Wer spricht? Kleine Theorie des Literarischen Bloggens (7)
Nähme ich das Weblog radikal, müßte ich nun andere Beiträge zulassen, also das Experiment für Mitspieler öffnen, so daß schließlich verschwömme, wessen Subjektivität dem jeweiligen Text zugrundeliegt. Das bedeutete, die Ambivalenzen und Äquivokationen von Verschaltungen in das Weblog selbst hineinzuholen, und wäre fast wieder kabbalistisch wie des Maimonides' Blatt bei Benjamin.
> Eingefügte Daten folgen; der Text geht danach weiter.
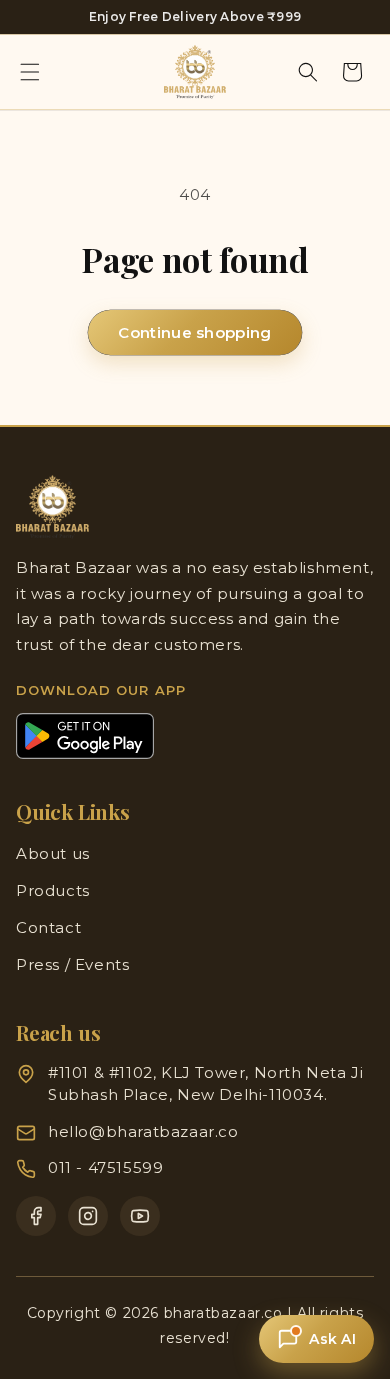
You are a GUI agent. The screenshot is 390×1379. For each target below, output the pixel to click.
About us (53, 853)
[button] (30, 72)
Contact (48, 927)
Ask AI (332, 1339)
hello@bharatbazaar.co (143, 1131)
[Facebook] (36, 1216)
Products (53, 890)
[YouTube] (140, 1216)
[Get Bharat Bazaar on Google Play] (85, 736)
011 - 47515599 (105, 1167)
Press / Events (72, 964)
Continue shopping (194, 332)
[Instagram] (88, 1216)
Dessen Passagenwerk mir überhaupt als ungeheurer Vorläufer einer Web-Ästhetik vorkommt, zum Beispiel: „Der Grübler, dessen Blick, aufgeschreckt, auf das Bruchstück in seiner Hand fällt, wird zum Allegoriker.“ Davon führt ein innerer Link zu Benn, als Rönne in die Hirnschalen in seiner Hand blickt und denkt: „Welt“. Und davon geht abermals ein Link etwa zu Valéry. Und so fort und „wechselwirkend“ zurück. Literatur ist und war immer eine Art Chor, deshalb in ihren Höhen nahezu redundant der auffällige Rück- und MittenhineinGriff ins antike („chorische“) Drama; manchmal trägt sogar der Slam so etwas, besonders dann, hört man die gesprochenen Texte als simultan. Die Kraft der rebellischen Dichtung scheint,
nachdem die realistischen Texte sich marktgängig (also objektiv) machten, in der Subjektivität des Netzes wieder auf, und zwar interessanterweise gerade da, wo sie sich zum Chor addiert: nämlich o h n e daß sie objektiv wird. Obwohl sozusagen „alle“ reden, gibt es kein ordnendes Element, keinen auktorialen Erzähler. Zugleich sind die Subjektivismen, weil zwischen ihnen Sinn-Verbindungen (intentionale Links) bestehen, nicht beliebig. Das ist das Abenteuerliche daran, zusammen mit einer nicht von vornherein bestimmten Wertigkeit. Im Zusammenhang bekommt sogar das krud-Private einen allegorischen Sinn, der sich aber funktionaler Zurichtung entzieht: Der Zusammenhang h a t nämlich keinen, doch i s t.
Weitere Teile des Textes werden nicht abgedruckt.